El cuerpo de María Angélica Romero, una docente jubilada de 65 años que permanecía desaparecida desde marzo de 2025, fue identificado por el cuerpo forense de Salta. La mujer había desaparecido en la localidad de La Silleta y el hallazgo de sus restos permitió poner fin a una búsqueda que se extendió durante casi 17 meses.
Los restos óseos fueron encontrados en una finca ubicada en El Encón Grande. La identificación se concretó luego de realizar una prueba de ADN, que permitió confirmar que se trataba de Romero.
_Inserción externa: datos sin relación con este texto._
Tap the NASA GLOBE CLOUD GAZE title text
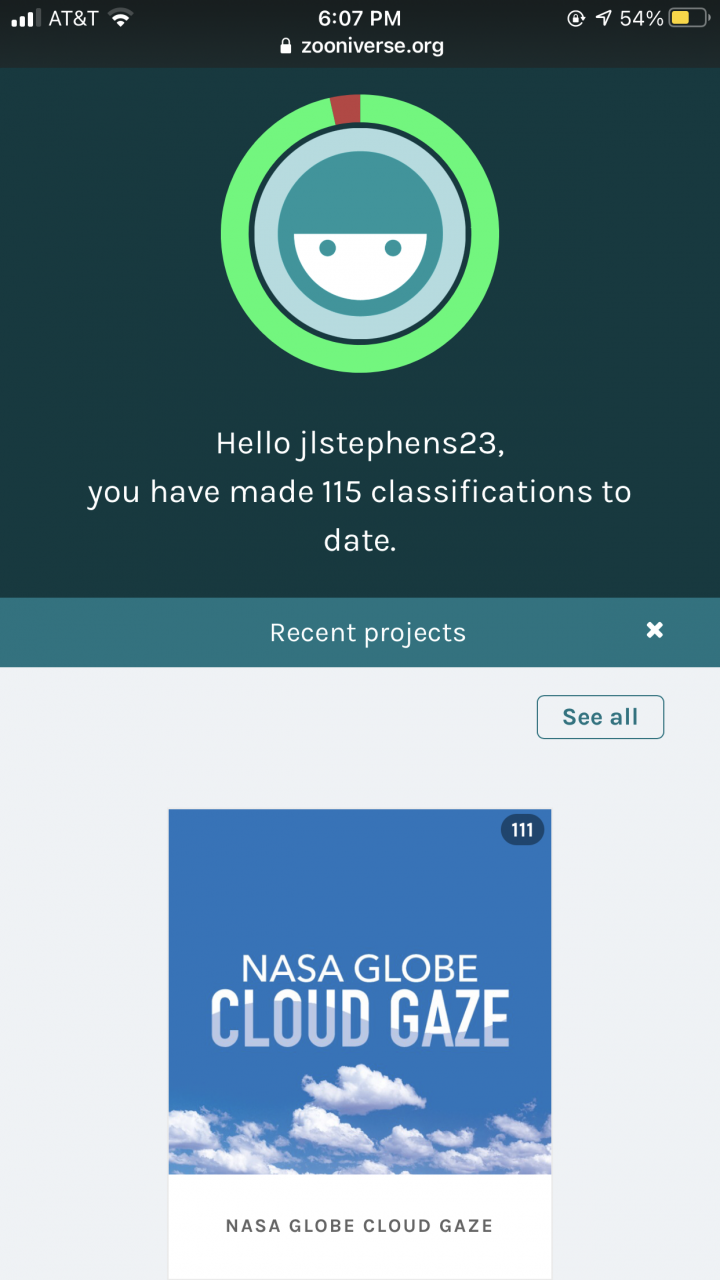The image size is (720, 1280). point(359,1225)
El hallazgo se produjo cuando dos hombres que realizaban tareas en la zona rural encontraron un cráneo humano. Inmediatamente, dieron aviso a la Policía, cuyo personal sospechó que los restos podían corresponder a la docente desaparecida.
A partir de ese momento, la División de Personas Desaparecidas de la Policía de Salta quedó a cargo de las actuaciones y comunicó los resultados de la investigación al Ministerio Público Fiscal (MPF).
Romero había desaparecido el 12 de marzo de 2025, cuando salió de su vivienda durante la mañana y nunca regresó. La investigación enfrentó distintas dificultades, entre ellas que la mujer no llevaba documentación al momento de su desaparición.
Pese a que la identidad de los restos ya pudo establecerse, las autoridades todavía no lograron determinar las circunstancias en las que se produjo su muerte. Por ese motivo, la investigación continuaba abierta para esclarecer qué ocurrió con la docente.
María Angélica Romero estaba jubilada y había desarrollado una reconocida trayectoria como profesora de historia y catequesis. Su desaparición había generado una profunda preocupación entre sus familiares, amigos y allegados, además de conmover a la comunidad de La Silleta.